ABOUT THIS TASK: The entries below are to be returned exactly. Include all of them.

AVAILABLE DATA:
__________

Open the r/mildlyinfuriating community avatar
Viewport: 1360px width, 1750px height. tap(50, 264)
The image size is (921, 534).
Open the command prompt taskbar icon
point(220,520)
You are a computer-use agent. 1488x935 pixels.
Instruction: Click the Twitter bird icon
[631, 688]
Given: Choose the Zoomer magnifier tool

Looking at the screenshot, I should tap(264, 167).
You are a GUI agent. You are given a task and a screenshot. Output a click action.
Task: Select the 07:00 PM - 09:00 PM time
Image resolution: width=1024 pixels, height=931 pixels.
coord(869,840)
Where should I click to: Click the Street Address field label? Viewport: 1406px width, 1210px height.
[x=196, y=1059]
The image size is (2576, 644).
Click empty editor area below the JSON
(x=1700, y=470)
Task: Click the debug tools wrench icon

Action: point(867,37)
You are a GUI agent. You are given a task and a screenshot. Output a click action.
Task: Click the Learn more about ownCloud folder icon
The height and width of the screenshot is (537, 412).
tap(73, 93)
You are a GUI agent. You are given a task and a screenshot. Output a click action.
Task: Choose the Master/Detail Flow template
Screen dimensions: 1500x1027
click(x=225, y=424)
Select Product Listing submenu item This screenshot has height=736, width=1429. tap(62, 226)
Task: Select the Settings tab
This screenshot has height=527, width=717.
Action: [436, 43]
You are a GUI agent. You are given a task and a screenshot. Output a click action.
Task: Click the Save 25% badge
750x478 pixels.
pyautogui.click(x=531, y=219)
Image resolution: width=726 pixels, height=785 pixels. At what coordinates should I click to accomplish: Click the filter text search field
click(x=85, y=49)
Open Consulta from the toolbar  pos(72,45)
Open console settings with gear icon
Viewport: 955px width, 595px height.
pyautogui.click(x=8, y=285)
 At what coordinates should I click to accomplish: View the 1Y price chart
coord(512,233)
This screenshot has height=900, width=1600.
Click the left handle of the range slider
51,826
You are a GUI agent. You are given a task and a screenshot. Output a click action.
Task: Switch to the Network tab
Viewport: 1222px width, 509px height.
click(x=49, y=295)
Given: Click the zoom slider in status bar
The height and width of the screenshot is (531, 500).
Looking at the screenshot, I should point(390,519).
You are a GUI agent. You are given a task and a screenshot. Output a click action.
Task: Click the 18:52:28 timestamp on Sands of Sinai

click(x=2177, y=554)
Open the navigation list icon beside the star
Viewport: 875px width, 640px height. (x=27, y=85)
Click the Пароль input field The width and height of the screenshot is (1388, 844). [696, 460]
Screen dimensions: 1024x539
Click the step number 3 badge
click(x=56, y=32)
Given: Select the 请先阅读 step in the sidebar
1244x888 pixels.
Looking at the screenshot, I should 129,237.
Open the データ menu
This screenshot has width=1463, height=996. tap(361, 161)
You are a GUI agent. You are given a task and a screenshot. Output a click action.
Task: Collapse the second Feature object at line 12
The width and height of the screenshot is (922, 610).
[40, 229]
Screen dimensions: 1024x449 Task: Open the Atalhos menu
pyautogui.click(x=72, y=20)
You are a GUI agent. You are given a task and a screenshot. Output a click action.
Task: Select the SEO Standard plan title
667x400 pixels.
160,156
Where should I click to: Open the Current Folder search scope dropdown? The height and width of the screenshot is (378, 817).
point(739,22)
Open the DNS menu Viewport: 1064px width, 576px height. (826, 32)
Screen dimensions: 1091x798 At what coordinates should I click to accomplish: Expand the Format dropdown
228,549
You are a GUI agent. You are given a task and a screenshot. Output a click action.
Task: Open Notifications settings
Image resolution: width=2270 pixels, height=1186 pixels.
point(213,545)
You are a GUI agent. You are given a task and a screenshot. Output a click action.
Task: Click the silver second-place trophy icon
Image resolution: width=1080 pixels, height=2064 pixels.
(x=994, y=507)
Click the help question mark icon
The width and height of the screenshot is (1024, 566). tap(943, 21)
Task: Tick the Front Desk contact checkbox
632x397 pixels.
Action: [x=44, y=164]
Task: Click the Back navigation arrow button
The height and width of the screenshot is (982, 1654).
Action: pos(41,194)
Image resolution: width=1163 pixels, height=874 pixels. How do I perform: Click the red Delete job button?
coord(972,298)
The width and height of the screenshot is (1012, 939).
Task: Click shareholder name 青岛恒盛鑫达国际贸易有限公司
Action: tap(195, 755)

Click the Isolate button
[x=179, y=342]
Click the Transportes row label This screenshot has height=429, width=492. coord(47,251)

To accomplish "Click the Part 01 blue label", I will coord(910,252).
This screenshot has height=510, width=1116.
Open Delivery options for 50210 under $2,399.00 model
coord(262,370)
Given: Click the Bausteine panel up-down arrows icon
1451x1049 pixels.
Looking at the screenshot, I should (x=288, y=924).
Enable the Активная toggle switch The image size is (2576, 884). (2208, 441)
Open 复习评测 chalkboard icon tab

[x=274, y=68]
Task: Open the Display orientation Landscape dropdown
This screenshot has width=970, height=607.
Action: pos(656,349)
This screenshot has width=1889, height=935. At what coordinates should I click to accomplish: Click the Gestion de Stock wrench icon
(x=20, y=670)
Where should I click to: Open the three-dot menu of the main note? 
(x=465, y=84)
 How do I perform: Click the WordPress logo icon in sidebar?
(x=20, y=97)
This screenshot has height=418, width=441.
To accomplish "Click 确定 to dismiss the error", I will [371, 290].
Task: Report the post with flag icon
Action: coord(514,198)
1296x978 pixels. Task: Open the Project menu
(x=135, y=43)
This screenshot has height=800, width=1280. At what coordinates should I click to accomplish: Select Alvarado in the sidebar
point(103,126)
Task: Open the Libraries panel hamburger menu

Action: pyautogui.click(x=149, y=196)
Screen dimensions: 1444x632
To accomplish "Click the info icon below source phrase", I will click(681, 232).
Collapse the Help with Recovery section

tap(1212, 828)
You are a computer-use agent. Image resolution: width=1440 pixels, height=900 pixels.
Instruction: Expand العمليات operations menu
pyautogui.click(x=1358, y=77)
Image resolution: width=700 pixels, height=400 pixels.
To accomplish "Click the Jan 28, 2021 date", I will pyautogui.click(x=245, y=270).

__________

RESPONSE AREA:
Open the r/mildlyinfuriating community avatar
Viewport: 1360px width, 1750px height. tap(50, 264)
The image size is (921, 534).
Open the command prompt taskbar icon
point(220,520)
You are a computer-use agent. 1488x935 pixels.
Instruction: Click the Twitter bird icon
[631, 688]
Given: Choose the Zoomer magnifier tool

Looking at the screenshot, I should tap(264, 167).
You are a GUI agent. You are given a task and a screenshot. Output a click action.
Task: Select the 07:00 PM - 09:00 PM time
Image resolution: width=1024 pixels, height=931 pixels.
coord(869,840)
Where should I click to: Click the Street Address field label? Viewport: 1406px width, 1210px height.
[x=196, y=1059]
The image size is (2576, 644).
Click empty editor area below the JSON
(x=1700, y=470)
Task: Click the debug tools wrench icon

Action: point(867,37)
You are a GUI agent. You are given a task and a screenshot. Output a click action.
Task: Click the Learn more about ownCloud folder icon
The height and width of the screenshot is (537, 412).
tap(73, 93)
You are a GUI agent. You are given a task and a screenshot. Output a click action.
Task: Choose the Master/Detail Flow template
Screen dimensions: 1500x1027
click(x=225, y=424)
Select Product Listing submenu item This screenshot has height=736, width=1429. tap(62, 226)
Task: Select the Settings tab
This screenshot has height=527, width=717.
Action: [436, 43]
You are a GUI agent. You are given a task and a screenshot. Output a click action.
Task: Click the Save 25% badge
750x478 pixels.
pyautogui.click(x=531, y=219)
Image resolution: width=726 pixels, height=785 pixels. At what coordinates should I click to accomplish: Click the filter text search field
click(x=85, y=49)
Open Consulta from the toolbar  pos(72,45)
Open console settings with gear icon
Viewport: 955px width, 595px height.
pyautogui.click(x=8, y=285)
 At what coordinates should I click to accomplish: View the 1Y price chart
coord(512,233)
This screenshot has height=900, width=1600.
Click the left handle of the range slider
51,826
You are a GUI agent. You are given a task and a screenshot. Output a click action.
Task: Switch to the Network tab
Viewport: 1222px width, 509px height.
click(x=49, y=295)
Given: Click the zoom slider in status bar
The height and width of the screenshot is (531, 500).
Looking at the screenshot, I should point(390,519).
You are a GUI agent. You are given a task and a screenshot. Output a click action.
Task: Click the 18:52:28 timestamp on Sands of Sinai

click(x=2177, y=554)
Open the navigation list icon beside the star
Viewport: 875px width, 640px height. (x=27, y=85)
Click the Пароль input field The width and height of the screenshot is (1388, 844). [696, 460]
Screen dimensions: 1024x539
Click the step number 3 badge
click(x=56, y=32)
Given: Select the 请先阅读 step in the sidebar
1244x888 pixels.
Looking at the screenshot, I should 129,237.
Open the データ menu
This screenshot has width=1463, height=996. tap(361, 161)
You are a GUI agent. You are given a task and a screenshot. Output a click action.
Task: Collapse the second Feature object at line 12
The width and height of the screenshot is (922, 610).
[40, 229]
Screen dimensions: 1024x449 Task: Open the Atalhos menu
pyautogui.click(x=72, y=20)
You are a GUI agent. You are given a task and a screenshot. Output a click action.
Task: Select the SEO Standard plan title
667x400 pixels.
160,156
Where should I click to: Open the Current Folder search scope dropdown? The height and width of the screenshot is (378, 817).
point(739,22)
Open the DNS menu Viewport: 1064px width, 576px height. (826, 32)
Screen dimensions: 1091x798 At what coordinates should I click to accomplish: Expand the Format dropdown
228,549
You are a GUI agent. You are given a task and a screenshot. Output a click action.
Task: Open Notifications settings
Image resolution: width=2270 pixels, height=1186 pixels.
point(213,545)
You are a GUI agent. You are given a task and a screenshot. Output a click action.
Task: Click the silver second-place trophy icon
Image resolution: width=1080 pixels, height=2064 pixels.
(x=994, y=507)
Click the help question mark icon
The width and height of the screenshot is (1024, 566). tap(943, 21)
Task: Tick the Front Desk contact checkbox
632x397 pixels.
Action: [x=44, y=164]
Task: Click the Back navigation arrow button
The height and width of the screenshot is (982, 1654).
Action: pos(41,194)
Image resolution: width=1163 pixels, height=874 pixels. How do I perform: Click the red Delete job button?
coord(972,298)
The width and height of the screenshot is (1012, 939).
Task: Click shareholder name 青岛恒盛鑫达国际贸易有限公司
Action: tap(195, 755)

Click the Isolate button
[x=179, y=342]
Click the Transportes row label This screenshot has height=429, width=492. coord(47,251)

To accomplish "Click the Part 01 blue label", I will coord(910,252).
This screenshot has height=510, width=1116.
Open Delivery options for 50210 under $2,399.00 model
coord(262,370)
Given: Click the Bausteine panel up-down arrows icon
1451x1049 pixels.
Looking at the screenshot, I should (x=288, y=924).
Enable the Активная toggle switch The image size is (2576, 884). (2208, 441)
Open 复习评测 chalkboard icon tab

[x=274, y=68]
Task: Open the Display orientation Landscape dropdown
This screenshot has width=970, height=607.
Action: pos(656,349)
This screenshot has width=1889, height=935. At what coordinates should I click to accomplish: Click the Gestion de Stock wrench icon
(x=20, y=670)
Where should I click to: Open the three-dot menu of the main note? 
(x=465, y=84)
 How do I perform: Click the WordPress logo icon in sidebar?
(x=20, y=97)
This screenshot has height=418, width=441.
To accomplish "Click 确定 to dismiss the error", I will [371, 290].
Task: Report the post with flag icon
Action: coord(514,198)
1296x978 pixels. Task: Open the Project menu
(x=135, y=43)
This screenshot has height=800, width=1280. At what coordinates should I click to accomplish: Select Alvarado in the sidebar
point(103,126)
Task: Open the Libraries panel hamburger menu

Action: pyautogui.click(x=149, y=196)
Screen dimensions: 1444x632
To accomplish "Click the info icon below source phrase", I will click(681, 232).
Collapse the Help with Recovery section

tap(1212, 828)
You are a computer-use agent. Image resolution: width=1440 pixels, height=900 pixels.
Instruction: Expand العمليات operations menu
pyautogui.click(x=1358, y=77)
Image resolution: width=700 pixels, height=400 pixels.
To accomplish "Click the Jan 28, 2021 date", I will pyautogui.click(x=245, y=270).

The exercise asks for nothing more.